You serve with distinction for thirty-four years, becoming such a
military all-star that the Air Force frequently sends you to the Hill
to testify before Congress -- until one day in the summer of 2003,
when you retire to take a job as an executive for Parsons, a private
construction company looking to do work in Iraq.
Now you can finally move out of your dull government housing on
Bolling Air Force Base and get your wife that dream home you've been
promising her all these years.
The place on Park Street in Dunn Loring, Virginia, looks pretty good
-- four bedrooms, fireplace, garage, 2,900 square feet, a nice starter
home in a high-end neighborhood full of spooks, think-tankers and
ex-apparatchiks moved on to the nest-egg phase of their faceless
careers.
On October 20th, 2003, you close the deal for $775,000 and start
living that private-sector good life.
A few months later, in March 2004, your company magically wins a
contract from the Coalition Provisional Authority in Iraq to design
and build the Baghdad Police College, a facility that's supposed to
house and train at least 4,000 police recruits.

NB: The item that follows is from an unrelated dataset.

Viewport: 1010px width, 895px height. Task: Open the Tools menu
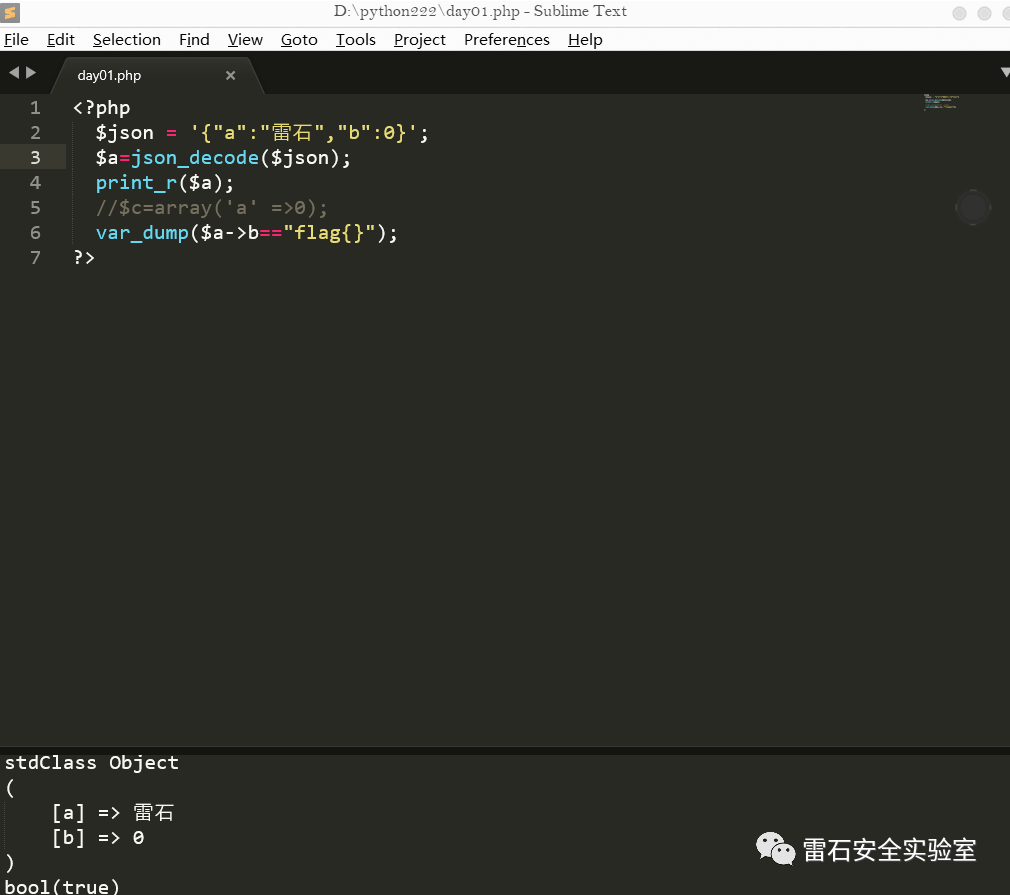(355, 40)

But two years and $72 million later, you deliver not a functioning
police academy but one of the great engineering cluster****s of all
time, a practically useless pile of rubble so badly constructed that
its walls and ceilings are literally caked in **** and piss, a result
of subpar plumbing in the upper floors.
You've done such a terrible job, in fact, that when auditors from the
Special Inspector General for Iraq Reconstruction visit the college in
the summer of 2006, their report sounds like something out of one of
the Saw movies:
"We witnessed a light fixture so full of diluted urine and feces that
it would not operate," they write, adding that "the urine was so
pervasive that it had permanently stained the ceiling tiles" and that
"during our visit, a substance dripped from the ceiling onto an
assessment team member's shirt."
The final report helpfully includes a photo of a sloppy brown splotch
on the outstretched arm of the unlucky auditor.
When Congress gets wind of the fiasco, a few members on the House
Oversight Committee demand a hearing.
To placate them, your company decides to send you to the Hill -- after
all, you're a former Air Force major general who used to oversee this
kind of contracting operation for the government.
So you take your twenty-minute ride in from the suburbs, sit down
before the learned gentlemen of the committee and promptly get asked
by an irritatingly eager Maryland congressman named Chris Van Hollen
how you managed to spend $72 million on a pile of ****.
You blink.
**** if you know.
"I have some conjecture, but that's all it would be" is your deadpan
answer.
The room twitters in amazement.
It's hard not to applaud the balls of a man who walks into Congress
short $72 million in taxpayer money and offers to guess where it all
might have gone.
Next thing you know, the congressman is asking you about your
company's compensation.
Touchy subject -- you've got a "cost-plus" contract, which means
you're guaranteed a base-line profit of three percent of your total
costs on the deal.
The more you spend, the more you make -- and you certainly spent a
hell of a lot.
But before this milk-faced congressman can even think about suggesting
that you give these millions back, you've got to cut him off.
"So you won't voluntarily look at this," Van Hollen is mumbling, "and
say, given what has happened in this project . . . "
"No, sir, I will not," you snap.
". . . 'We will return the profits.' . . ."
"No, sir, I will not," you repeat.
Your testimony over, you wait out the rest of the hearing, go home,
take a bath in one of your four bathrooms, jump into bed with the
little woman. . . .
A year later, Iraq is still in flames, and your president's
administration is safely focused on reclaiming $485 million in aid
money from a bunch of toothless black survivors of Hurricane Katrina.